'Pontormo' Salad With Caviar
A salad recipe that was one of the Italian painter Pontormo's favourite dishes: scrambled eggs with greens, and pancetta, with a twist of caviar
Preheat oven to lowest setting possible (below 200ºF). Thinly slice pancetta on an electric slicer, as thin as possible but not falling apart, about ⅛ inch, or ask your butcher to do so. Put them on a baking tray with parchment paper above and below. Place another pan on top to weigh it down. Then bake for 1 ½ to 3 hours, until crisp, checking every 30 minutes after about an hour of cooking. Depending on thickness and temperature of the oven the cooking time will vary. When finished take off and drain on a paper towel. Store in an airtight container if making the day before. In a bowl, place the lettuce and put aside.
In another bowl for dressing, put the red wine vinegar, balsamic and red wine. Salt and pepper.
In another bowl crack the eggs and add salt and pepper, don’t whisk.
Place the oil, lardo and herbs in a large skillet over medium-low heat. Cook until some of the fat is rendered from the lardo, but not browned, 3 to 5 minutes.
Pour the eggs into the skillet and cook over medium heat, stirring the white with a rubber spatula, scraping the bottom of the skillet without breaking the yolk. Once the white is softly scrambled, break the yolk and mix together, 1-2 minutes. Turn off the heat, remove the pan from the heat as necessary to keep the eggs from overcooking. In a bowl, toss the lettuce with a drizzle of the warm dressing.
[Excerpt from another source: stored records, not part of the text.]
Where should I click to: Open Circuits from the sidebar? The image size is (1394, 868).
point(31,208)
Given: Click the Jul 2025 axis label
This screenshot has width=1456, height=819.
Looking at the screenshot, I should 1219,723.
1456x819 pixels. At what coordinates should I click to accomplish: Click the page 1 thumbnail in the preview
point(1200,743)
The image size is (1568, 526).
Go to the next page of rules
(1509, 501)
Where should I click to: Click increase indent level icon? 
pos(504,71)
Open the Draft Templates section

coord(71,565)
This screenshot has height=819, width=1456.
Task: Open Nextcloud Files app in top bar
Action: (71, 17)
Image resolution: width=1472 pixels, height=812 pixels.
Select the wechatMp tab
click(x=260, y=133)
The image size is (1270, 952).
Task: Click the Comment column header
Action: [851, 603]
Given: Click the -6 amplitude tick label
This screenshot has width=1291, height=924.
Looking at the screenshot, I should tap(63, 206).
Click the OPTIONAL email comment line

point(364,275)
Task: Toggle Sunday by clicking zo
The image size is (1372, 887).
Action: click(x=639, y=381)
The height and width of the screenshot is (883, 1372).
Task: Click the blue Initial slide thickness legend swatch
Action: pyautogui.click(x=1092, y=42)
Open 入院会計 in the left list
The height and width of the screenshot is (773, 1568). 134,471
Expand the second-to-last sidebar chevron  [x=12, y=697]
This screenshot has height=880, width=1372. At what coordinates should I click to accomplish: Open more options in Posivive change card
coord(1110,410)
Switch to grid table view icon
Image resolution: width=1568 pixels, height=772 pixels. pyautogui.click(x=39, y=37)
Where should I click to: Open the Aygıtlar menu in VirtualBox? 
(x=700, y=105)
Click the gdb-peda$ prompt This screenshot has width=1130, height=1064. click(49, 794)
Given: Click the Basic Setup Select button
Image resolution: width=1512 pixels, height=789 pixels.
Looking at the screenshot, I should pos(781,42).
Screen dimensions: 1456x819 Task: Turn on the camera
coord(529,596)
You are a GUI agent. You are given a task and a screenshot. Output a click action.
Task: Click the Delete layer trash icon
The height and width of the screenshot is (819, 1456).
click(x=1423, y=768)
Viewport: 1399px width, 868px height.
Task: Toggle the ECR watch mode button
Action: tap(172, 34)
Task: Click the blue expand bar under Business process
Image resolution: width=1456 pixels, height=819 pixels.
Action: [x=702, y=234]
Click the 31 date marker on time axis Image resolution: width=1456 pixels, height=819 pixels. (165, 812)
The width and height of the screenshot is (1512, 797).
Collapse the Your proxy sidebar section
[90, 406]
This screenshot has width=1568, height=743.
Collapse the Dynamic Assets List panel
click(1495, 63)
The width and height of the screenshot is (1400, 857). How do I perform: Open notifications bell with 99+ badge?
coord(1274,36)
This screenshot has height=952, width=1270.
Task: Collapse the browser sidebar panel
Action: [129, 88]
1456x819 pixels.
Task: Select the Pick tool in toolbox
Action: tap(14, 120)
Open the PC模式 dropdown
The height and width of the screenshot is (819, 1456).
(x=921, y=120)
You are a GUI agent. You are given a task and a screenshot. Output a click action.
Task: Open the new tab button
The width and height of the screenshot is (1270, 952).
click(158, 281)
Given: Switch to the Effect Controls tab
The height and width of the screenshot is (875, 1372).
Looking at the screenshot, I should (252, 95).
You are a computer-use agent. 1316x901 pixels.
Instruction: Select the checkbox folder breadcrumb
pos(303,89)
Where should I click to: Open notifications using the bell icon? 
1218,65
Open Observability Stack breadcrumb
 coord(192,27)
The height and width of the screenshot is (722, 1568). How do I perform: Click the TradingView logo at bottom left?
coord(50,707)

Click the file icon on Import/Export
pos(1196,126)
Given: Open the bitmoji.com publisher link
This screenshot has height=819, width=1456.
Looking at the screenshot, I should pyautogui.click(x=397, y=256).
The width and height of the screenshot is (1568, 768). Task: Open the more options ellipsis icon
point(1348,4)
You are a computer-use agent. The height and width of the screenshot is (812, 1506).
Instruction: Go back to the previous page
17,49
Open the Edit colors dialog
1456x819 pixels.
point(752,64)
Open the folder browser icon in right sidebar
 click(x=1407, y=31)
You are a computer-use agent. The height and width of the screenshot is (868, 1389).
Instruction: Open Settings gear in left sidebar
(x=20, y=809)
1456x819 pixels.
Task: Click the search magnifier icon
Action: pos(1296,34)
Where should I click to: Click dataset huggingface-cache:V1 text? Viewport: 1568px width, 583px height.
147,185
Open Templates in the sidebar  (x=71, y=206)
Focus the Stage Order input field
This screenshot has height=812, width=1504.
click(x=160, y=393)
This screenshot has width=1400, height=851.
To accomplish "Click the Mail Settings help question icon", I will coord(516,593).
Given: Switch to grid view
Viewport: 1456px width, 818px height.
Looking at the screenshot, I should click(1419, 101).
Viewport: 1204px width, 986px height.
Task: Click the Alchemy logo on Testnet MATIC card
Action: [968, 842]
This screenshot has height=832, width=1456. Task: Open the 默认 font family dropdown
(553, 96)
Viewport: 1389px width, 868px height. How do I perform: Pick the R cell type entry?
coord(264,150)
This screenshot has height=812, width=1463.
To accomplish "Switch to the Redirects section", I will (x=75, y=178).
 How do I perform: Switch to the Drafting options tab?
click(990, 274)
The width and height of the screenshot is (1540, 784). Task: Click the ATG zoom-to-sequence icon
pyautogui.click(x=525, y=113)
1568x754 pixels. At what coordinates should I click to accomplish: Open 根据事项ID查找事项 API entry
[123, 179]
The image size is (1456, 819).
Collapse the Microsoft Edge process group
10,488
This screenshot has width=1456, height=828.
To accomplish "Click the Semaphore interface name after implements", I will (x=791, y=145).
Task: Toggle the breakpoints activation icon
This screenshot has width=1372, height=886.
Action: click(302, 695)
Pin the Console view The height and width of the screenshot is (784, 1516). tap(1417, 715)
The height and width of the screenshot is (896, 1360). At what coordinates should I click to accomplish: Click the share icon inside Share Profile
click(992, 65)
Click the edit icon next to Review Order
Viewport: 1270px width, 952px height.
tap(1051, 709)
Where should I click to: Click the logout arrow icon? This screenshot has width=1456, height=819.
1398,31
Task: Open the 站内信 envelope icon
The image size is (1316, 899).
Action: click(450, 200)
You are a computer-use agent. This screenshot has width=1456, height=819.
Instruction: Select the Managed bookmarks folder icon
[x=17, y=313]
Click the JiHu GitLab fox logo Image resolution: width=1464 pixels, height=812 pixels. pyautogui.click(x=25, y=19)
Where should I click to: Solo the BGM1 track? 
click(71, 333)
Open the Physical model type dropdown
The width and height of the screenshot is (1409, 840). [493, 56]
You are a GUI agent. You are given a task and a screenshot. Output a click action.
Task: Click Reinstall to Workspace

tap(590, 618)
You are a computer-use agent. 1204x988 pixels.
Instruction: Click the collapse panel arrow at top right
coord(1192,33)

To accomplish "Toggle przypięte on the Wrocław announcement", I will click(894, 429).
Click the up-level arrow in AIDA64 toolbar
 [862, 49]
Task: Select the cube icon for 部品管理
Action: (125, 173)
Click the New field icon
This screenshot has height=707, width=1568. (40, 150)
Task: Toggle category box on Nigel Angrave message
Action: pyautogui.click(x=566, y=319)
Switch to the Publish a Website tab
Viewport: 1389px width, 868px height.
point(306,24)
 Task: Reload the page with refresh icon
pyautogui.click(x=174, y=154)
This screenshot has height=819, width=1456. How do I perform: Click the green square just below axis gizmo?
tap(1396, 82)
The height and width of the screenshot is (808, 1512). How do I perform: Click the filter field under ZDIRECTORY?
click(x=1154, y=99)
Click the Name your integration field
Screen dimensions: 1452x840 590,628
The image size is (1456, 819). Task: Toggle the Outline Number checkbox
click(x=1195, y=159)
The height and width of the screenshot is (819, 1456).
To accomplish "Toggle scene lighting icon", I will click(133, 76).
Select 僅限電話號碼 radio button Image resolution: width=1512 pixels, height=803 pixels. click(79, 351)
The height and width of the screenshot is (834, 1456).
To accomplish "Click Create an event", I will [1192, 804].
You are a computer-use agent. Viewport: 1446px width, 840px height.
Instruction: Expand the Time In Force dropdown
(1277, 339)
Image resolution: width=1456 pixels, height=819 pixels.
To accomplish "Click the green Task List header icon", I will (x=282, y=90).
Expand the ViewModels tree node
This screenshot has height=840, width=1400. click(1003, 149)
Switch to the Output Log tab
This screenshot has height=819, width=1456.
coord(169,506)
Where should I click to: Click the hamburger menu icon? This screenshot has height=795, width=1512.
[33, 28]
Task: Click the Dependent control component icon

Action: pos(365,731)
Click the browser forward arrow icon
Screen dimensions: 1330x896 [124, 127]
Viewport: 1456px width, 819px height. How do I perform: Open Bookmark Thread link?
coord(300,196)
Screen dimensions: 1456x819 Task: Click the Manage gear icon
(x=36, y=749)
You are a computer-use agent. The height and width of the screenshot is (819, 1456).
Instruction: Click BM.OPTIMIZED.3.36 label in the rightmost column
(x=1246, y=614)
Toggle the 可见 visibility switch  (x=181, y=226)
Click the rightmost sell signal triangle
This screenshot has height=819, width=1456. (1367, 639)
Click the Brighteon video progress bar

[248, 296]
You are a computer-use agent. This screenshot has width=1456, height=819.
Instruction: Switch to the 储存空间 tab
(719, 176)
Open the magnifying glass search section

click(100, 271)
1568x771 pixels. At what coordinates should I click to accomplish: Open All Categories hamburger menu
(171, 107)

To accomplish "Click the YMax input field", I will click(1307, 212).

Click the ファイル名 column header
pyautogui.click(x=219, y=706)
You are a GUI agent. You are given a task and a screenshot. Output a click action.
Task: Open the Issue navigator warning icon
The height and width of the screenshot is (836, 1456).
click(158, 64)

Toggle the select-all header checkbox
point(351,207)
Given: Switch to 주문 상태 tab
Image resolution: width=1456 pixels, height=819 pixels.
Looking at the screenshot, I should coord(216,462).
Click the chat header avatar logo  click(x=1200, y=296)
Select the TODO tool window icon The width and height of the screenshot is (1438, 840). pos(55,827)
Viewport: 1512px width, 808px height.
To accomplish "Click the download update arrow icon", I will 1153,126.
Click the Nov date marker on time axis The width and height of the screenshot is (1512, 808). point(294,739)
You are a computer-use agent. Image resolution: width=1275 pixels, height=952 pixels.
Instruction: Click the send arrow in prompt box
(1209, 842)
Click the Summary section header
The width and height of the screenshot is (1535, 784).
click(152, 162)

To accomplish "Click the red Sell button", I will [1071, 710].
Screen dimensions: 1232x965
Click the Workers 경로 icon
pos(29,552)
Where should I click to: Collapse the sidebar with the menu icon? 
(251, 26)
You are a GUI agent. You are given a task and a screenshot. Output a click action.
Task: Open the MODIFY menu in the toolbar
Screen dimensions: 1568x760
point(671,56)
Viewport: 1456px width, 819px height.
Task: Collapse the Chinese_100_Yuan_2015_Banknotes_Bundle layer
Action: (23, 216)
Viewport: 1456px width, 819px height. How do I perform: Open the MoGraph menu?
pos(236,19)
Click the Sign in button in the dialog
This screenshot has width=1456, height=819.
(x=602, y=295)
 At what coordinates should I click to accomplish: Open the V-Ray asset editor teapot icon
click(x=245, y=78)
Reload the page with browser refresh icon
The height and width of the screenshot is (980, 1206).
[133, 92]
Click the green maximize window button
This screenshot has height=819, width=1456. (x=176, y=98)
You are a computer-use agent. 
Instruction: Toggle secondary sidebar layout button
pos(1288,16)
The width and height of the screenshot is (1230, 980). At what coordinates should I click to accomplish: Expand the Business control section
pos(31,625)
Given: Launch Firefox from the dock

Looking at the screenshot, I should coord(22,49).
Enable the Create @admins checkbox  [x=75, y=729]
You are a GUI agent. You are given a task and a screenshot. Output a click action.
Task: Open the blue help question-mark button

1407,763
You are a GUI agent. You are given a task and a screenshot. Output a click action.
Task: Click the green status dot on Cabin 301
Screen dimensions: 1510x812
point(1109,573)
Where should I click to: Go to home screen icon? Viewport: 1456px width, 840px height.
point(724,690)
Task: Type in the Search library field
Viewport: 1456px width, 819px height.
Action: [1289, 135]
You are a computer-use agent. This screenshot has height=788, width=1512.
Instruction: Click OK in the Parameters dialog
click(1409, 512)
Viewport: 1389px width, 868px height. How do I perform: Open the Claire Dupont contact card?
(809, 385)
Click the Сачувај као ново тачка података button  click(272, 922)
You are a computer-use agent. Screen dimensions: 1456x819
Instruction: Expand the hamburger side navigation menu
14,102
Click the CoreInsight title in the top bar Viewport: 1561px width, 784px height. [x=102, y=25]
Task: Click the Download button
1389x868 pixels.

Add the Grana Padano. Then add the egg mixture. Fold everything together in the bowl, adding croutons just before plating.
To serve, divide the entire mixture between four places. Dollop Calvisius Italian Caviar evenly across the salad.
This warm salad of eggs scrambled with pancetta and tossed with soft lettuces, herbs, and vinegar was reputed to have been one of the favorite dishes of Pontormo, a sixteenth century Florentine painter, chef Cesare Casella was inspired to create this version after reading about the painter in a historical cookbook.
The salad requires no fat beyond that rendered by the lardo and the oil used to to cook the eggs: the red wine and balsamic vinegars, in combination with the rendered fat, create the dressing.
For this recipe, the eggs are not whisked before cooking. The goal is to retain the distinct colors and textures of the yolks and whites (please, note that this is not a traditional technique for scrambling eggs.) These are cooked over relatively low heat in order not to toughen them.